WebGym: Scaling Training Environments for Long-Horizon Visual Web Agents with Realistic Tasks
Abstract
We present WebGym, the largest open-source environment for training realistic visual web agents to date. Real websites are non-stationary and diverse, making artificial or small-scale task sets insufficient for robust policy learning. WebGym contains nearly 1 million tasks with rubric-based evaluations across diverse, real-world websites and difficulty levels. We train agents with a simple reinforcement learning (RL) algorithm, REINFORCE, which trains on the agent's own interaction traces (rollouts), using task rewards as feedback to guide learning. To speed up sampling rollouts for RL training, we develop a high-throughput asynchronous rollout system, designed specifically for web agents, that achieves a 4-5x rollout speedup compared to naive implementations, enabling us to train at scale on a diverse set of tasks.
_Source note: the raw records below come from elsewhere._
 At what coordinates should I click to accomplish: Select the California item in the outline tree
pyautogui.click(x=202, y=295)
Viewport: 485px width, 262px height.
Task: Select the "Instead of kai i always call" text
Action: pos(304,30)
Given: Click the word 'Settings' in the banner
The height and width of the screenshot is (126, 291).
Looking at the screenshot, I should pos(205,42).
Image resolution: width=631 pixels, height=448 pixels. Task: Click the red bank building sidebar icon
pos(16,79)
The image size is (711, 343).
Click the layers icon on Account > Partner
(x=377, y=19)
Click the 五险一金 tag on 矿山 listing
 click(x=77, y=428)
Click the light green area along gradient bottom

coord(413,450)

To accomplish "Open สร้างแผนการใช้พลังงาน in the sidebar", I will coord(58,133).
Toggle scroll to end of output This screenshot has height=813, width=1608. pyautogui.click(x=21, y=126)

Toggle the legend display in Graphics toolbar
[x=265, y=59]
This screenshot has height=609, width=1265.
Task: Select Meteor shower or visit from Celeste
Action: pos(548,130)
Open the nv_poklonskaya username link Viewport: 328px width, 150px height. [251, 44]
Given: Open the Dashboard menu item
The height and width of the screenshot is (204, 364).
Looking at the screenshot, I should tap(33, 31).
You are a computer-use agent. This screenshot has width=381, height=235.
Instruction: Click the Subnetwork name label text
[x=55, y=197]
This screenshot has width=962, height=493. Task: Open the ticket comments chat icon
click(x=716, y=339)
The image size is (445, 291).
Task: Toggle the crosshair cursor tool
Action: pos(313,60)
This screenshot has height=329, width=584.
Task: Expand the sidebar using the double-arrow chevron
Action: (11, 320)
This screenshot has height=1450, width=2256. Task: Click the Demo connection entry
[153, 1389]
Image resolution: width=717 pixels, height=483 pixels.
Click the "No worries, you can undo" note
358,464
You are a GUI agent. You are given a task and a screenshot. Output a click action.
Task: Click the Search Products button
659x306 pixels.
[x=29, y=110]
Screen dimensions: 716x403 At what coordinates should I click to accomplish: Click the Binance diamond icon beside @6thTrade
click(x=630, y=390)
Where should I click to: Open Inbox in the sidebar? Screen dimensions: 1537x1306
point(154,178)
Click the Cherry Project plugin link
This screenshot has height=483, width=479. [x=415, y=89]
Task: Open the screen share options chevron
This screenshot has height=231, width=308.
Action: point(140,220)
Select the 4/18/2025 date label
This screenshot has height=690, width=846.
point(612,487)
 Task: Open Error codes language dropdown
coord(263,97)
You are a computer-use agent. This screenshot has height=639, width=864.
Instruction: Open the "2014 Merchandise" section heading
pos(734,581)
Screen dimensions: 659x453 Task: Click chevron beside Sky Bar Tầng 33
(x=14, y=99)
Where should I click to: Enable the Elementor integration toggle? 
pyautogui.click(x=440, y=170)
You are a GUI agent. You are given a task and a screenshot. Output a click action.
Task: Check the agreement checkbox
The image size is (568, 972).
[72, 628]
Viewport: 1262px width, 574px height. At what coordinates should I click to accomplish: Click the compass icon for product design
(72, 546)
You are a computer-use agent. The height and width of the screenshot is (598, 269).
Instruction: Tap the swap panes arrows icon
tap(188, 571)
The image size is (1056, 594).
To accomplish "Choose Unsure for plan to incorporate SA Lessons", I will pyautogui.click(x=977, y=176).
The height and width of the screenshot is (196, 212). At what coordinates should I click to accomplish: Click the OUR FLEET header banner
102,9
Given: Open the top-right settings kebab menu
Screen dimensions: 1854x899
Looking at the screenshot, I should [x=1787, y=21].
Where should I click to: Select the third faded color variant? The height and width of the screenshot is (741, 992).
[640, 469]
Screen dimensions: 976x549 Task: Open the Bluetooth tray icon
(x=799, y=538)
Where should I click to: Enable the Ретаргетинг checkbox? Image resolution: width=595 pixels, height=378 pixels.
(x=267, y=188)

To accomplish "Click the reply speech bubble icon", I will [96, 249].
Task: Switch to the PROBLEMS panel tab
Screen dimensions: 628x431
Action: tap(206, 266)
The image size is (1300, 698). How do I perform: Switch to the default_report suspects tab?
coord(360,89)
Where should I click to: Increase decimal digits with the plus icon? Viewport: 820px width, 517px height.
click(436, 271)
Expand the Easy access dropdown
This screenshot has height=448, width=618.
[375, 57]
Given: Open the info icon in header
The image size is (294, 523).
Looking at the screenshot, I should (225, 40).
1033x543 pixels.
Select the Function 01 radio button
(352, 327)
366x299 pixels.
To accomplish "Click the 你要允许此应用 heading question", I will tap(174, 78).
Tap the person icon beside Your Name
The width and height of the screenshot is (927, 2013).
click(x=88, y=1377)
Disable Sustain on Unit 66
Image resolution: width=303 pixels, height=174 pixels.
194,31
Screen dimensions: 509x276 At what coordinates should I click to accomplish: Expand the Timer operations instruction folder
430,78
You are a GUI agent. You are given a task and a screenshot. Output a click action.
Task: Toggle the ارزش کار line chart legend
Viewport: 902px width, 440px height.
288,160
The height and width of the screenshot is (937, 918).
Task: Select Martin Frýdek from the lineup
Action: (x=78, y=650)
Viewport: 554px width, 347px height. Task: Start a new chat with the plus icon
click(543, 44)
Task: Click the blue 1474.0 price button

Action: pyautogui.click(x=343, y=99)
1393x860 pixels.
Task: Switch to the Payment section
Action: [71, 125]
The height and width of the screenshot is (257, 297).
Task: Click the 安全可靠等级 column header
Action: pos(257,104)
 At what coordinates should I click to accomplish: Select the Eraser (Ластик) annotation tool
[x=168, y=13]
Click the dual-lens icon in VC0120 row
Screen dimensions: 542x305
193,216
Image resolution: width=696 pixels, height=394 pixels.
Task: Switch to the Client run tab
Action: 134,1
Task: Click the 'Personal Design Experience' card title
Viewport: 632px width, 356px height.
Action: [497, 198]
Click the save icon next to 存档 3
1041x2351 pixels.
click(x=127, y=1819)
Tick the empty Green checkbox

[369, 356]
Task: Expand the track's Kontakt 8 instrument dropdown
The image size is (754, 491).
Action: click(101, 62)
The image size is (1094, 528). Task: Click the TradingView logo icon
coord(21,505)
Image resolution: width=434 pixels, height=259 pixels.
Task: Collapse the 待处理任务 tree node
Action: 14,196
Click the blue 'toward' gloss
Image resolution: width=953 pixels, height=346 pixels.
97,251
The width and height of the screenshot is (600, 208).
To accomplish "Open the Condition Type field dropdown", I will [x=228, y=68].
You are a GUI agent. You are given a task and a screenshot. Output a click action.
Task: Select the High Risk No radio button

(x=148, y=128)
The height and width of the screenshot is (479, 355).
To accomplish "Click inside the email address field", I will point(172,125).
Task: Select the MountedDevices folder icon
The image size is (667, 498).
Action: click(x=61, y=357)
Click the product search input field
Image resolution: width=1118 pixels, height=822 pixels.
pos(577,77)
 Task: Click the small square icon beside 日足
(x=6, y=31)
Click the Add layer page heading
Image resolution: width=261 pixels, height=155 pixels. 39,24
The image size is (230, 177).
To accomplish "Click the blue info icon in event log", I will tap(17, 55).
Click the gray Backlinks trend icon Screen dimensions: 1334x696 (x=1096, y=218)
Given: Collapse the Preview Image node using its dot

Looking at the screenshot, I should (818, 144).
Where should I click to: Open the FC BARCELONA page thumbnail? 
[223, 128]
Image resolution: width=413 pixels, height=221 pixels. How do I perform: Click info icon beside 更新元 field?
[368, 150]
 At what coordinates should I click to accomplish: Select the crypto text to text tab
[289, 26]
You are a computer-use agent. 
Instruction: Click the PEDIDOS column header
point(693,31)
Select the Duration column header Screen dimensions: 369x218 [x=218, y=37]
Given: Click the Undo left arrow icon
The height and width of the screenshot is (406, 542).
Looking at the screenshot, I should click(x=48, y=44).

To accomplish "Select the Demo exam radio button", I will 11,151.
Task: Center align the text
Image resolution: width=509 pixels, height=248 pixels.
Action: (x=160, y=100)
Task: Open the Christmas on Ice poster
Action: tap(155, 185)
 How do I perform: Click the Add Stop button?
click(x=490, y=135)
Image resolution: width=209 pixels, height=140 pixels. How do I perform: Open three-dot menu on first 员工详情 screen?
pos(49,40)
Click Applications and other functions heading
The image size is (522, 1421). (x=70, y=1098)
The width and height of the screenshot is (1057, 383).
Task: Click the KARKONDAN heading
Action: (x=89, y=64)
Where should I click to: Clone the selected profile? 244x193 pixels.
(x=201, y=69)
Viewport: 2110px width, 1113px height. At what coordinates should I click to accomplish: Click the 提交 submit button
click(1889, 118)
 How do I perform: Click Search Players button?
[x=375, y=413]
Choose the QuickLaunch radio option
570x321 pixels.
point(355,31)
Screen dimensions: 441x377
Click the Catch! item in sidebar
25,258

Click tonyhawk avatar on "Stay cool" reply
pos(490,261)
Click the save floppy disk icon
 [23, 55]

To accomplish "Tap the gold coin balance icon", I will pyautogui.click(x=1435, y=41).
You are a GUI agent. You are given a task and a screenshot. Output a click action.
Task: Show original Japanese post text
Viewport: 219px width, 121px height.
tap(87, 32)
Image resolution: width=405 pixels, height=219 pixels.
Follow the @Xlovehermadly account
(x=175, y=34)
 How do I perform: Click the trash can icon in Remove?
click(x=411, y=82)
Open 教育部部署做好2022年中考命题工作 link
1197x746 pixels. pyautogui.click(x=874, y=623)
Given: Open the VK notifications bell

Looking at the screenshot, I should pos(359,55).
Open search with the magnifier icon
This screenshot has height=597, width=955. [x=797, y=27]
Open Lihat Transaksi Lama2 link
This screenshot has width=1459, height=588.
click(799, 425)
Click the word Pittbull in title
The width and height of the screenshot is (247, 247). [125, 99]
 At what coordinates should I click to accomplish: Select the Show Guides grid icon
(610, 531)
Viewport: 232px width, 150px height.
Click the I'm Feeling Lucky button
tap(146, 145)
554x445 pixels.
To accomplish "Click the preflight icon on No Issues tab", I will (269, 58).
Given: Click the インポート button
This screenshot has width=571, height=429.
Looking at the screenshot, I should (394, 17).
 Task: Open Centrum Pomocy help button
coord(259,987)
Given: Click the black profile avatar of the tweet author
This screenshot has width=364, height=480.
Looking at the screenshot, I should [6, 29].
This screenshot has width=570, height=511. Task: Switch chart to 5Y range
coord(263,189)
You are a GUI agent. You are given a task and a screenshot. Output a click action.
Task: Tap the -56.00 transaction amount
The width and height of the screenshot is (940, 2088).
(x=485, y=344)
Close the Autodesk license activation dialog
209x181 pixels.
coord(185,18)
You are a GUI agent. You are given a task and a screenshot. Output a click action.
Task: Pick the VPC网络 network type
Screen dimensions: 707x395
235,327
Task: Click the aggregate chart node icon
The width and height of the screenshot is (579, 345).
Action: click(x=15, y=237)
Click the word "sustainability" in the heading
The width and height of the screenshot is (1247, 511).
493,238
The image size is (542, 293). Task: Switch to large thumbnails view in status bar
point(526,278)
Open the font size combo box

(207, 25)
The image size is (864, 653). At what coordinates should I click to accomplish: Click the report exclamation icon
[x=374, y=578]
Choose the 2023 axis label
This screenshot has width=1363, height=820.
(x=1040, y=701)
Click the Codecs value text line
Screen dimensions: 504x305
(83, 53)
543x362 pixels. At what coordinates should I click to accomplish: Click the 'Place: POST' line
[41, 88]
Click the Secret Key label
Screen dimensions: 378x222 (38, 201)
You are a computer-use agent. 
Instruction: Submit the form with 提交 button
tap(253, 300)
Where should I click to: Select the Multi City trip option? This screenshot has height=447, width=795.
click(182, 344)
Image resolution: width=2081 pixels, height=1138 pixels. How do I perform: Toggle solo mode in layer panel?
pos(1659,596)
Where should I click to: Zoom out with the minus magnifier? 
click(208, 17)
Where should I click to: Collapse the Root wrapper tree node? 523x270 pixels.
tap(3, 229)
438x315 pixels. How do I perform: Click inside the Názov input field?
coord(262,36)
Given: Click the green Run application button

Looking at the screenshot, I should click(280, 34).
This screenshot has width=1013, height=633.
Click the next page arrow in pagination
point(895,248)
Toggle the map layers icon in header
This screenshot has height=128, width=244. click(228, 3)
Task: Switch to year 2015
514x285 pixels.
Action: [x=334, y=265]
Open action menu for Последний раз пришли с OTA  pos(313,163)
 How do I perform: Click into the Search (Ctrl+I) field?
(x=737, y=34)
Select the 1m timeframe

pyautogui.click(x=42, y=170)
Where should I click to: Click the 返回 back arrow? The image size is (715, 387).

With this setup, we fine-tune strong vision-language models, such as Qwen-3-VL-8B-Instruct, on the training tasks from WebGym, which results in an improvement in success rate on an out-of-distribution test set from 21.8% to 28.5%, outperforming a "proprietary" GPT-4o-based agent and closing the gap to a GPT-5-Thinking agent that achieves 31.8%. This improvement is significant because our test set consists only of tasks on websites never seen during training, demonstrating generalization for web agents. We provide both the task breadth and system throughput for large-scale RL on web agents.